Prophet: A Parallel Instruction-Oriented Many-Core Simulator
Weihua Zhang,Xiaofeng Ji,Yunping Lu,Haojun Wang,Haibo Chen,Pen-Chung Yew
DOI: https://doi.org/10.1109/tpds.2017.2700307
IF: 5.3
2017-01-01
IEEE Transactions on Parallel and Distributed Systems
Abstract:Most existing computer architecture simulators are cycle oriented, i.e., they are driven cycle by cycle. However, frequent switches among simulation contexts, excessive buffer accesses and tightly coupled manner often make such an architecture simulator slow, difficult to parallelize and hard to scale to large-scale many-core systems.

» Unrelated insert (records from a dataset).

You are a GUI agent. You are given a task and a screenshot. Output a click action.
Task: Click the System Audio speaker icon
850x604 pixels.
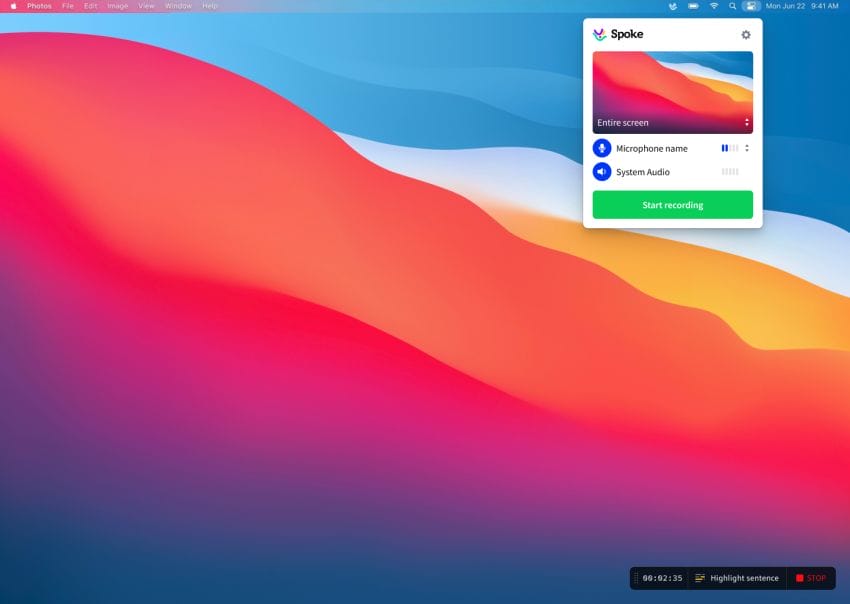pos(601,171)
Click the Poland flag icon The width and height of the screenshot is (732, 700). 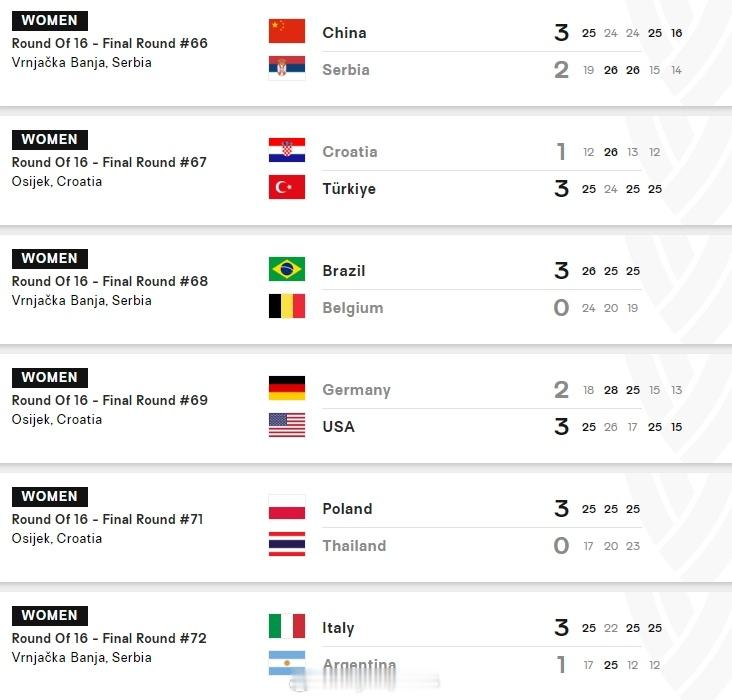coord(287,507)
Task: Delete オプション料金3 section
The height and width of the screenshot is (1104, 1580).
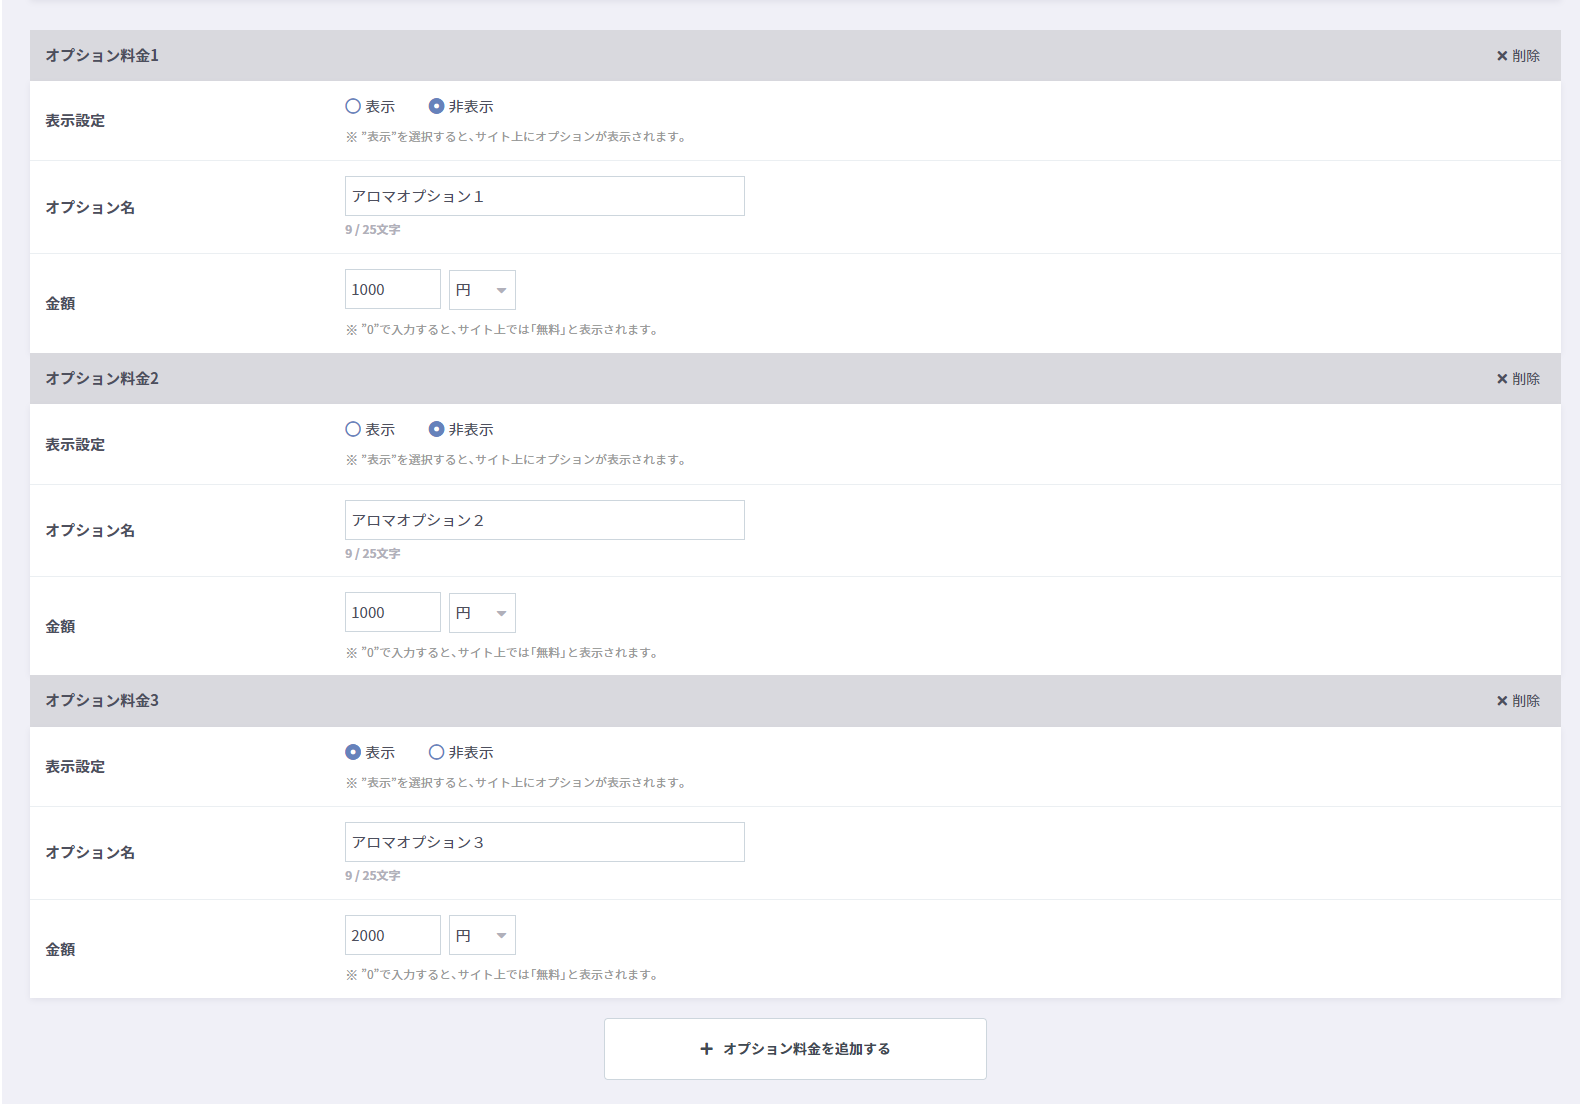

In this paper, we propose Prophet, a parallel instruction-oriented simulation framework for many-cores. Prophet adopts a general instruction-oriented model to simulate processor cores, in which a simulator is built from the perspective of each simulated instruction impacting a small number of relevant processor components, as opposed to that of a large number of processor components executing many instructions in each cycle as in the cycle-oriented approach. Prophet determines the execution cycle of a simulated instruction based on the states of the relevant components impacted by the instruction, and update the components states after the execution of the instruction. Prophet also adopts a speculative model to decouple private resources from the shared resources (e.g., shared cache), which avoids unnecessary interactions between them and only pays a penalty upon a rare mis-speculation. We have designed and implemented a prototype of Prophet that supports both user-level and full-system simulation. Experimental results show Prophet can scale up to simulate thousands of simulated cores (4,096 cores in the current implementation) with good performance and small accuracy loss. It achieves average simulation speeds of about 98 and 235 MIPS (millions of simulated instructions per second) for full-system and user-level simulation, respectively, with only 3 percent IPC error rate and negligible deviation in cache simulation results. When run on a many-core platform (i.e., Intel Xeon Phi), it achieved an average simulation speed of about 413 MIPS.